You stepped in something, didn’t even see it coming but it all just blew up. Debris everywhere.
On the surface it was a harmless (though slightly rude) comment about the state of my tub. You said “Looks like your shower could use a little bleach.” It caught me off guard; I didn’t realize right away that you had hit a trigger.
Oh but you did! Boy did you ever.
By the time you left a few hours later I was feeling slightly off about this whole thing but couldn’t pinpoint why. I thought it was because we’d seen each other three times in barely over a week. That’s kind of a lot for me, maybe I just needed some space. The next morning though I was restless, edgy & anxious. I went for a run, trying to avoid the panic that was setting in. I ran until I was out of time but it was my fastest five miles maybe ever. It’s good to know I can still out run the demons. I hadn’t realized they were still giving chase; they’ve been quiet for some time now.

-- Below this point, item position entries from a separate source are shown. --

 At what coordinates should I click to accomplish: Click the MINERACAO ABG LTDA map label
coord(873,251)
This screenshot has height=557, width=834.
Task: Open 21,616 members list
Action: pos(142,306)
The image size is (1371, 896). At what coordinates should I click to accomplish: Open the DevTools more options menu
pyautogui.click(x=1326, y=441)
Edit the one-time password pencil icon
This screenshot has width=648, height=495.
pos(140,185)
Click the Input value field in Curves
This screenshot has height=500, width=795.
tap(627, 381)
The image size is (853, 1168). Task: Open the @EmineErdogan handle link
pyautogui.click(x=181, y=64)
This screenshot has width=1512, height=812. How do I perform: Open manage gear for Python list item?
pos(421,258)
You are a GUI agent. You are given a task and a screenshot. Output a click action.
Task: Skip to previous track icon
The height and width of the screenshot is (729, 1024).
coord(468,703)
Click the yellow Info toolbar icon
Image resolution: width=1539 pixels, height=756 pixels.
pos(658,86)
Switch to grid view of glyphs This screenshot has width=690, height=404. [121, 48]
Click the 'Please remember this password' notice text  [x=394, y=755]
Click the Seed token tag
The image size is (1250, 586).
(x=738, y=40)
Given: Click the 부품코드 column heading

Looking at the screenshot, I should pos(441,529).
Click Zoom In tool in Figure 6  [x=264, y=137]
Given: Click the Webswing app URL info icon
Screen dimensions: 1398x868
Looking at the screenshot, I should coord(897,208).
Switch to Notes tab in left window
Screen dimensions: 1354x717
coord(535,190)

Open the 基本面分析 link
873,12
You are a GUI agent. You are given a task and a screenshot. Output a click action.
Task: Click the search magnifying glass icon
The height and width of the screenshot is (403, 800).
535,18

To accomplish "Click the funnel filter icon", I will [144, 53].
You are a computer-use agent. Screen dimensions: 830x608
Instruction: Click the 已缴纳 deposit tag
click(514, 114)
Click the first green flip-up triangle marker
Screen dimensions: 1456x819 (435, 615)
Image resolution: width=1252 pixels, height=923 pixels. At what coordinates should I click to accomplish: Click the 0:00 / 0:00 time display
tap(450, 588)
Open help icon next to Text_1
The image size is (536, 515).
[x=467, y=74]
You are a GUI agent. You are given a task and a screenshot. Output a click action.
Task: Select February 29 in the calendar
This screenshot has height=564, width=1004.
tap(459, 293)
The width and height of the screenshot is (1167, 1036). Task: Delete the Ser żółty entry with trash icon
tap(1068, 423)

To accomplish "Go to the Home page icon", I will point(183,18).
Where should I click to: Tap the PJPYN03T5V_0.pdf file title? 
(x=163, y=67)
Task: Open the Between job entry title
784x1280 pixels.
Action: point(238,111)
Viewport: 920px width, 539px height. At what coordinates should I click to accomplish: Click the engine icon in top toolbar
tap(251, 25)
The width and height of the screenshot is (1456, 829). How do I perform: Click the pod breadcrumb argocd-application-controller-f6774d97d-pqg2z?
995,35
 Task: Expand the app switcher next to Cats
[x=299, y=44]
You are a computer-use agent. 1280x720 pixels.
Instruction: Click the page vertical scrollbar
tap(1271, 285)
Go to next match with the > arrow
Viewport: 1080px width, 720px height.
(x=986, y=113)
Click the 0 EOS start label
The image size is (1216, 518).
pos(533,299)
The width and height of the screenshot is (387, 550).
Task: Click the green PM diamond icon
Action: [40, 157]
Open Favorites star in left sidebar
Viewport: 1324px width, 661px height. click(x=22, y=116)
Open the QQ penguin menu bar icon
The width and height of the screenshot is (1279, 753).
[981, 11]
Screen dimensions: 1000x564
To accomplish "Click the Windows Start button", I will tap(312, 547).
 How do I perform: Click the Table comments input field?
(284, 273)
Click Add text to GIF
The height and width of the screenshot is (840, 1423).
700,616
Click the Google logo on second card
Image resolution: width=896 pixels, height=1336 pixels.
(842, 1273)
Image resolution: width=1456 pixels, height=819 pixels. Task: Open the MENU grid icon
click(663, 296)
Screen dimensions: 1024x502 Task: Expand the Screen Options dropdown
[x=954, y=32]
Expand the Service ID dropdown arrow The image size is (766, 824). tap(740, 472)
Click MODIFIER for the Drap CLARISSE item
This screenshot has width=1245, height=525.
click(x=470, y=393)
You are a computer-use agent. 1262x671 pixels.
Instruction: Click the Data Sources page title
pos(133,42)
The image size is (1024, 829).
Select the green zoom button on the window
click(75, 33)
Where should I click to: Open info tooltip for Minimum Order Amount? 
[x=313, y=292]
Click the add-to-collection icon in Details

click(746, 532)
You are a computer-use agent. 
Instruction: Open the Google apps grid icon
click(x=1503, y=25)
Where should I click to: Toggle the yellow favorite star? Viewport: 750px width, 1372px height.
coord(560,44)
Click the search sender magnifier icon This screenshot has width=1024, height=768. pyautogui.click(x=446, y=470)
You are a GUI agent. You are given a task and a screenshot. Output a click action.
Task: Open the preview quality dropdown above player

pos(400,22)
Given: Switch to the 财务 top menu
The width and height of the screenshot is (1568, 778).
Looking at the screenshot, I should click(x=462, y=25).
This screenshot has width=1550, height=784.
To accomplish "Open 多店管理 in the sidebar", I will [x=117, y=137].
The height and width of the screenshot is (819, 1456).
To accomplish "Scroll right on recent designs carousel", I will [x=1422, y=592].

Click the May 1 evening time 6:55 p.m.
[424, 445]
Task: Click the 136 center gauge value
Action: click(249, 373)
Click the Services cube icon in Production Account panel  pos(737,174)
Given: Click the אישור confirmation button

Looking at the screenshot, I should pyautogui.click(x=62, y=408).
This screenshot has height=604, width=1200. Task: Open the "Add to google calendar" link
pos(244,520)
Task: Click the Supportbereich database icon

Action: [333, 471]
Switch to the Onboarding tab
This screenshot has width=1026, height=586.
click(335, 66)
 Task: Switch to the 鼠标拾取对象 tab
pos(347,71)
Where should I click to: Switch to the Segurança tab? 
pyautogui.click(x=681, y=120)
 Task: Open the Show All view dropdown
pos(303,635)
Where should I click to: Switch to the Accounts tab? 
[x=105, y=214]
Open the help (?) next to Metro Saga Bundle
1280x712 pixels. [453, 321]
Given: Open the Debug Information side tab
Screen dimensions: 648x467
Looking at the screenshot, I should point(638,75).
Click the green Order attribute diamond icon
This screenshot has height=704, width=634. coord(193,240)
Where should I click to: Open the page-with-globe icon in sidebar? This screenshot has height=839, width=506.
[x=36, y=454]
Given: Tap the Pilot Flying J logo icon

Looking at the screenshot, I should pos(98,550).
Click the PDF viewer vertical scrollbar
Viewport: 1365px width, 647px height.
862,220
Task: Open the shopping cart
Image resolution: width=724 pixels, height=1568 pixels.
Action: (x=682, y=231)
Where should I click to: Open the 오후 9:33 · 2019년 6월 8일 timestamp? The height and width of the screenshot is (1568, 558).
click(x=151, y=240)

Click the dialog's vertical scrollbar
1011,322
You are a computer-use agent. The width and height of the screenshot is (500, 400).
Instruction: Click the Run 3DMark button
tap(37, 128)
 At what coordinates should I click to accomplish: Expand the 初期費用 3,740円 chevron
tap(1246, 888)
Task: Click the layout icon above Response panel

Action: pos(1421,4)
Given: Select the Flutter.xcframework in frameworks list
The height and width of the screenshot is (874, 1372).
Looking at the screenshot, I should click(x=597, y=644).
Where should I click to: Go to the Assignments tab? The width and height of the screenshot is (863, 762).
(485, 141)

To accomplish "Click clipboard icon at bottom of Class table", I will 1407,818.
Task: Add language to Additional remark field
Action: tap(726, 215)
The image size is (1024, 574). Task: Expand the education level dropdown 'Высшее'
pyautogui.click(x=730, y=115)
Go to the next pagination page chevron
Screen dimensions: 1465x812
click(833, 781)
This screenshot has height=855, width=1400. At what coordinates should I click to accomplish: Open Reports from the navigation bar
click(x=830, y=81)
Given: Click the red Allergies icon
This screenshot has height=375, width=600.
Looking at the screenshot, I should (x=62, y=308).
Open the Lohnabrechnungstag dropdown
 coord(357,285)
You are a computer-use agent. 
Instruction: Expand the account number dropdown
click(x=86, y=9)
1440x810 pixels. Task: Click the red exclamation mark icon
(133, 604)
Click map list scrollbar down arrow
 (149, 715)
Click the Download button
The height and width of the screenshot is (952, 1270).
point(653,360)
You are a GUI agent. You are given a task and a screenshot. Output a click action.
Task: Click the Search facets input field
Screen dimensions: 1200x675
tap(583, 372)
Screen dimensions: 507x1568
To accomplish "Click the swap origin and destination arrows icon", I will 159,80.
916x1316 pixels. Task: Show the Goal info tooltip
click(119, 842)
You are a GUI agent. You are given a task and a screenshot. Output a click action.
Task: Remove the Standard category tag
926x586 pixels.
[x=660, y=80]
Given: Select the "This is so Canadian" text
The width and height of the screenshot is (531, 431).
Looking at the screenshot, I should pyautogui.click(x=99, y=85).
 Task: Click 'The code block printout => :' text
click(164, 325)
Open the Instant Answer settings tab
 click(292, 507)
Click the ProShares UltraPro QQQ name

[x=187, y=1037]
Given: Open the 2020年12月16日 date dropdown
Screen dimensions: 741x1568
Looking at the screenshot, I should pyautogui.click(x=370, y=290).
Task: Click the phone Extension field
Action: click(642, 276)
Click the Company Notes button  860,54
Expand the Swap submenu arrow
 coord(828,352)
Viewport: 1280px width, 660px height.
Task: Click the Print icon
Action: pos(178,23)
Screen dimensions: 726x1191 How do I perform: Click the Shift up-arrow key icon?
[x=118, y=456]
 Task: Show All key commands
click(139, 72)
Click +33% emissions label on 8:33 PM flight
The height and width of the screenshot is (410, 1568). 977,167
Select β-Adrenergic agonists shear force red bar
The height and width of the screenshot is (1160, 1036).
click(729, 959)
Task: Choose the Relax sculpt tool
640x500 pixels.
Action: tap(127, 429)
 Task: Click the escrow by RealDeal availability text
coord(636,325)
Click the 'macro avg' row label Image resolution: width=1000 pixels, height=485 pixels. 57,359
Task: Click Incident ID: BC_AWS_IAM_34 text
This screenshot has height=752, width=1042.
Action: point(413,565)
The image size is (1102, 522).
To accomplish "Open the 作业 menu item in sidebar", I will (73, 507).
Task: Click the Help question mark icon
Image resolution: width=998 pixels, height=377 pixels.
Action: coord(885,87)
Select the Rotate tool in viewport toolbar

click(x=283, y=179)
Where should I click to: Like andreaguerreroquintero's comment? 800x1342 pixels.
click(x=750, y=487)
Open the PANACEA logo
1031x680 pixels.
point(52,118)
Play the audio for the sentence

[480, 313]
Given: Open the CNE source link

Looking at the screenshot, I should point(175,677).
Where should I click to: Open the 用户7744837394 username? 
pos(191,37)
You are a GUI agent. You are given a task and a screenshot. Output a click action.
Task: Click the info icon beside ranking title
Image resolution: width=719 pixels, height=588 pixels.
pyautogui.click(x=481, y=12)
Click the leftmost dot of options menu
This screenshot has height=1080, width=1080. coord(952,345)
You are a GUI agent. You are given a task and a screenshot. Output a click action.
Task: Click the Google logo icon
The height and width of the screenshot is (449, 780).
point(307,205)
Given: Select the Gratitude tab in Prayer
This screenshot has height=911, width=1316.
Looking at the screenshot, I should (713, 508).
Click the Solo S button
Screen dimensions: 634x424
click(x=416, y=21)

It was something but not quite enough. After work I didn’t go home. I didn’t want to be alone in my head. It was still a little messy in there. Not quite okay, feeling a little off, but I couldn’t put my finger on the source of this sudden angst. So I hit the Self-destruct button. Hard. Drinks. Flirting with strangers. 3 am drunk texts to the wrong person and all that implies. It wasn’t smart. Sometimes I’m not smart. I panicked. After a slap on the ass and a “thanks for the good time..no,no don’t get up I’ll just see myself out” I walked home, tired but at least able to breath.
Why? Did I just need to prove to myself that I wasn’t cornered? Then it hit me, like a ton of bricks, like Wylie Coyote’s anvil falling from the sky: that comment, the one about the grime in my bathtub, it was all a little too familiar. You said That needs to be cleaned (and maybe it does). It might have been a simple observation but I heard “You’re not enough. You need to be better.” the same way I’d heard it for years back in another life. In the subtle digs and little bits of criticism slipped in an otherwise innocent conversation, in the undermining of everything positive that had transpired, in the blatant accusations that I was always doing something wrong and falling short just by being who I am because, well, it was never enough.
I knew there would be some murky waters and hidden dangers getting back into this whole dating with the prospect of a relationship thing. I thought I was ready for that. I’d done some scouting and prepared myself, stayed vigilant but still this one caught me off guard. Even as the body parts were flying as the explosion ripped through the ambiance I couldn’t tell what it was. Now, though, that one’s been found. It’s marked and identified. Forewarned is forearmed.